总结肥厚型梗阻性心肌病（HOCM）合并冠状动脉粥样硬化性心脏病的患者行改良扩大 Morrow 术时同期冠状动脉旁路移植术（CABG）的围术期处理策略及早期结果。
回顾性分析 2012 年 1 月至 2017 年 12 月阜外医院住院二部实施手术治疗的 HOCM 合并冠心病的患者 32 例，男 20 例、女 12 例，年龄 37～67（53.7±8.7）岁；术前出现胸闷症状者 24 例，胸痛症状者 14 例，晕厥史 6 例。手术前后及随访期常规行心脏超声心动图、心电图及胸部 X 线片、核磁共振检查，评价心功能、左室流出道及二尖瓣的结构和功能变化。
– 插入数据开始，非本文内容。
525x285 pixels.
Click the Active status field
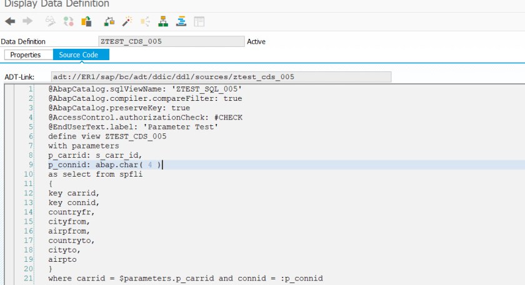click(256, 42)
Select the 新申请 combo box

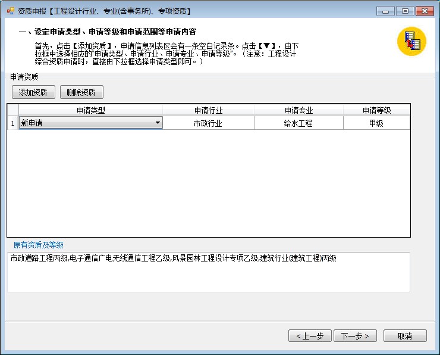point(86,123)
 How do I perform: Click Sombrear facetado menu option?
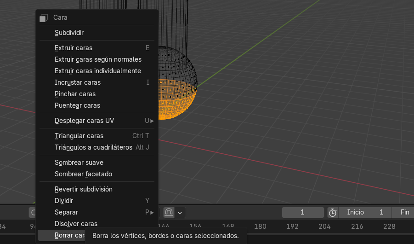point(83,174)
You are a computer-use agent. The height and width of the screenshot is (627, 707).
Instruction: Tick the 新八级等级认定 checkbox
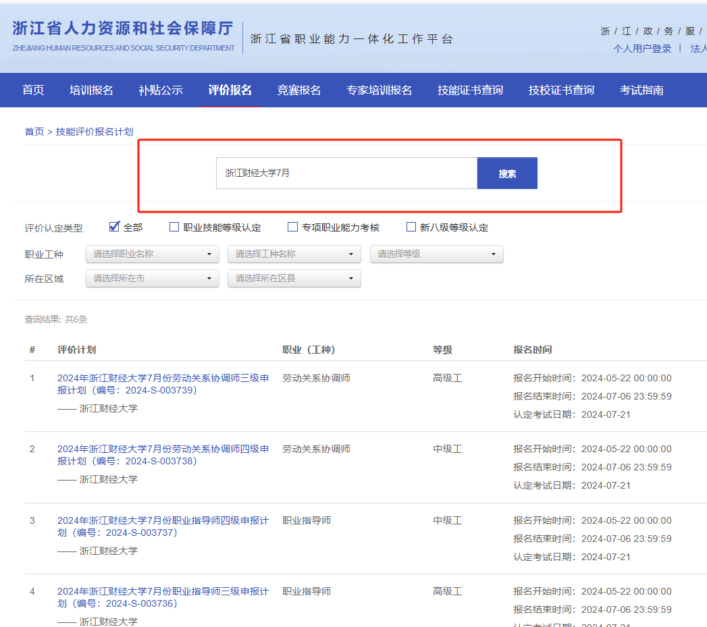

全部患者均接受改良扩大 Morrow 术联合 CABG，术前左室流出道峰值压差（LVOTG）为 40～152（79.6±28.7）mm Hg，同期行心肌桥松解术 4 例，二尖瓣置换术 2 例，二尖瓣成形术 3 例，三尖瓣成形术 3 例，改良迷宫手术 2 例。全组无术中死亡及术后 30 天内死亡。患者合并行 CABG 的分支包括前降支 26 例，对角支 16 例，回旋支 8 例，右冠状动脉 11 例。合并行 CABG 搭桥 1 支的患者 15 例，合并行 CABG 搭桥 2 支的患者 5 例，合并行 CABG 搭桥 3 支的患者 12 例，平均 CABG 支数（1.9±0.6）支。术后 ICU 时间 1～13（4.1±2.8）d，术后住院时间 6～30（12.6±5.5）d，术后未见严重并发症，术后切口愈合不良 1 例，术后新发左束支传导阻滞 6 例。术后左室流出道峰值压差（79.6±28.7 mm Hg vs. 10.8±5.9 mm Hg，P<0.001），室间隔厚度［（1.9±0.4）cmvs. （1.3±0.5）cm，P<0.001］与术前比较均明显降低。术后二尖瓣反流程度较术前明显减轻（P<0.001），二尖瓣前向运动（SAM 征）基本消失。本组术后随访 6～68 (38.8±20.6) 个月，随访患者症状均消失，心动能 NYHA 分级级别较术前降低 I～II 级，无远期死亡、并发症或再次手术。
对于肥厚型梗阻性心肌病合并冠心病的患者行改良扩大 Morrow 术时同时行冠状动脉旁路移植术是安全的。可明显改善患者的生存率及症状，起到协同作用，不增加患者的手术并发症。
To summarize the perioperative management strategies and early results of modified Morrow expanded operation and coronary artery bypass grafting (CABG) in patients with obstructive hypertrophic cardiomyopathy (HOCM) and coronary atherosclerotic heart disease.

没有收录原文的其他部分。